Sin entrar en los detalles que se conocerán en las próximas horas, la tendencia general de la votación castigó con severidad las principales políticas del gobierno nacional vinculadas con la guerra en Irak, con la legalización de la tortura y la creciente pérdida de los derechos civiles, con la fragilidad económica nacional debido al compromiso de los gastos militares y a la corrupción en los negocios públicos y privados. Quedaron golpeados también la política inmigratoria, cuyo símbolo más indigno es el muro que se pretende levantar en la frontera sur de Estados Unidos, y los tratados de libre comercio que buscan mano de obra barata en el “patio trasero”.

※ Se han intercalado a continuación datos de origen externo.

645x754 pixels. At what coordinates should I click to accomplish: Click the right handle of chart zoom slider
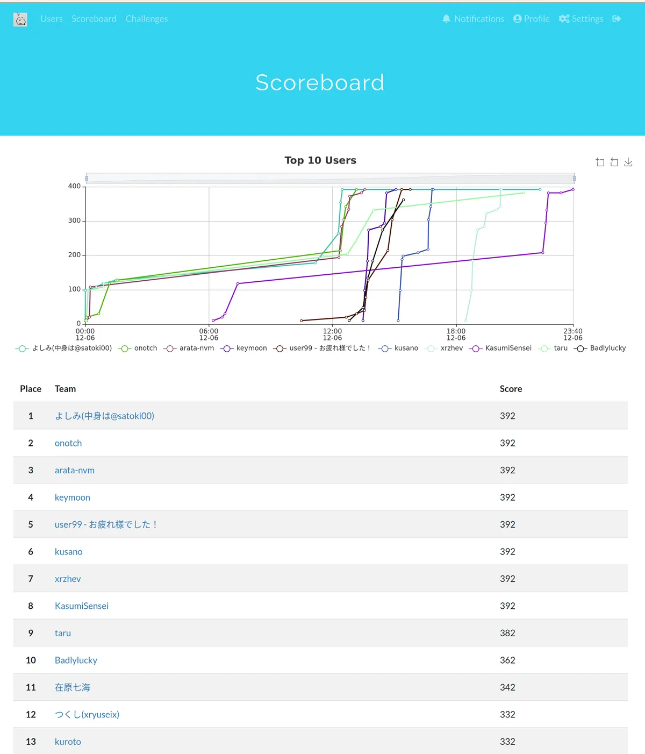click(574, 179)
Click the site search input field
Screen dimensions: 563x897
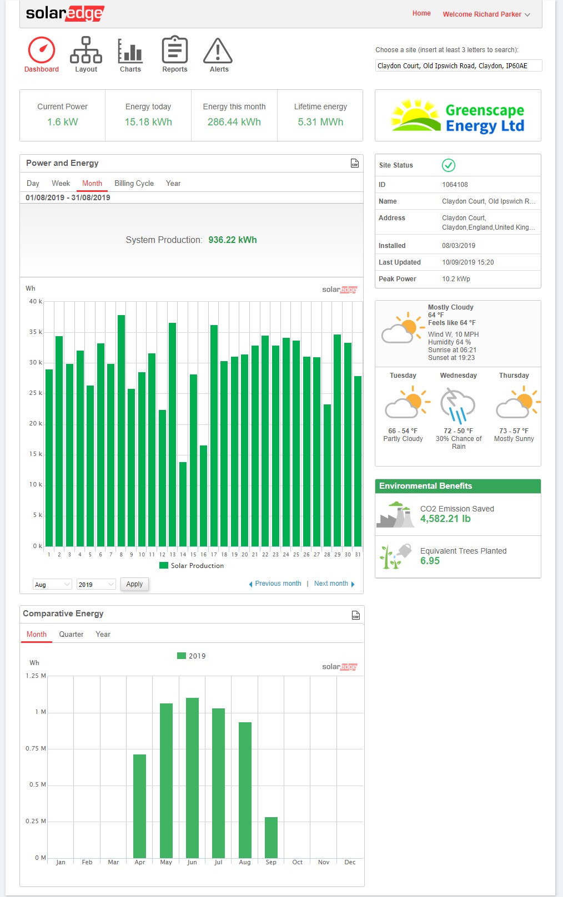tap(459, 65)
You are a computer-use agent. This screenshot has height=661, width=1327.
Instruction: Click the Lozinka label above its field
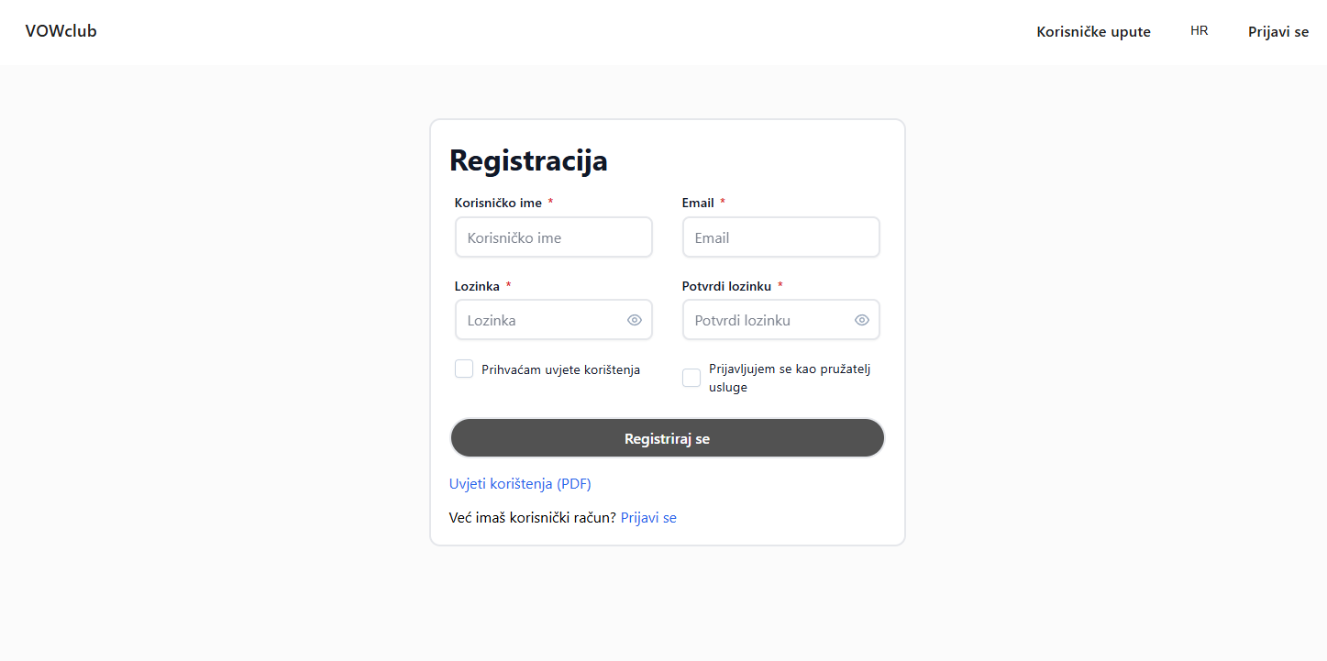[477, 286]
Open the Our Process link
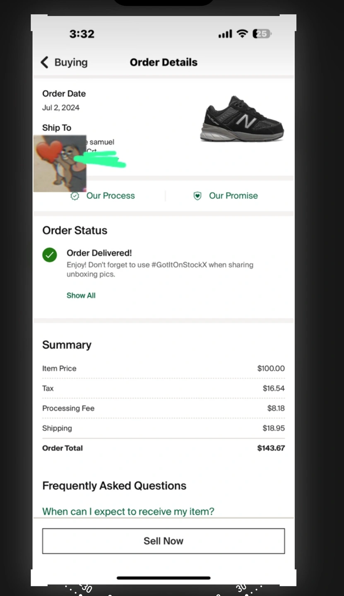The height and width of the screenshot is (596, 344). point(111,196)
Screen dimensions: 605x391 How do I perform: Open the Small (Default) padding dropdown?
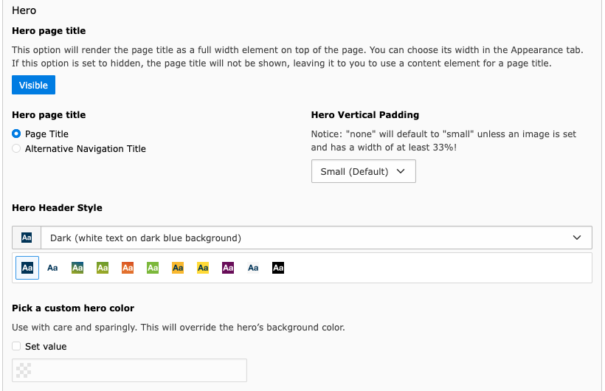(x=364, y=171)
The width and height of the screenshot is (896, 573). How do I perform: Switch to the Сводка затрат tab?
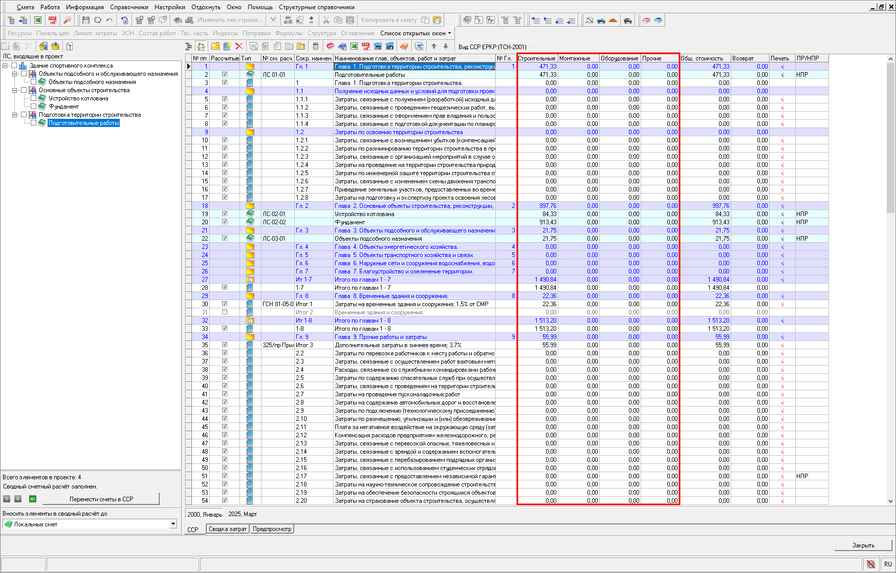[227, 529]
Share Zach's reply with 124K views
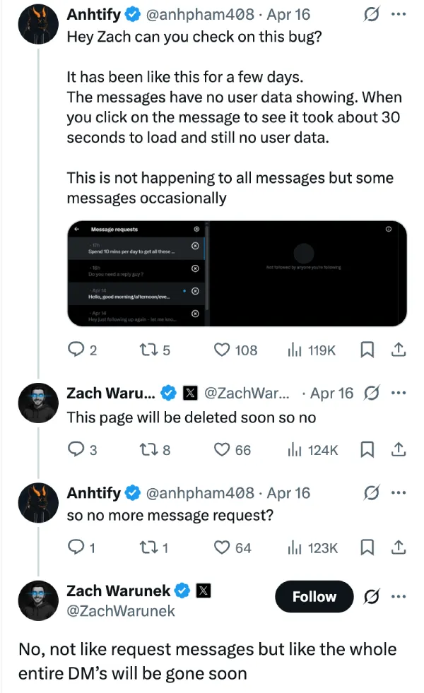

Los cambios políticos que emergieron ayer de las urnas no dependerán sólo de los aparatos partidarios de los demócratas, sin cuyo acuerdo relativo Bush no hubiera llegado hasta aquí, sino al mandato de los votantes que volverán a pronunciarse dentro de dos años, cuando esté en juego la renovación presidencial. Ambos partidos lo saben y tratarán de montarse sobre los deseos ciudadanos de cambios, por lo que aumentará la debilidad de la actual administración que, desde hoy, es “piantavotos”. Un par de referencias: el gobernador Shwarzenegger, que obtuvo la reelección en California porque se alejó de las posiciones extremistas de la derecha republicana, o el senador Menéndez, electo en Nueva Jersey, que hizo campaña contra la invasión de Irak y promovió un fondo de ayuda para el desarollo de América latina así como la Unión Europea apoya a sus miembros más débiles.

De todos modos, ningún cambio será inmediato. Por lo pronto, las cámaras renovadas comenzarán a funcionar en enero próximo y Bush retiene algunas cuotas de poder significativas, pero la oxigenación del ambiente internacional será perceptible más temprano que tarde. Para los países que bregan por la unión sudamericana es otro aliento para continuar en la línea que han seguido hasta el momento, aun con vaivenes y contradicciones, porque los hechos prueban que sus principios básicos están acertados y el propio porvenir no puede ser delegado a nadie sino al propio esfuerzo.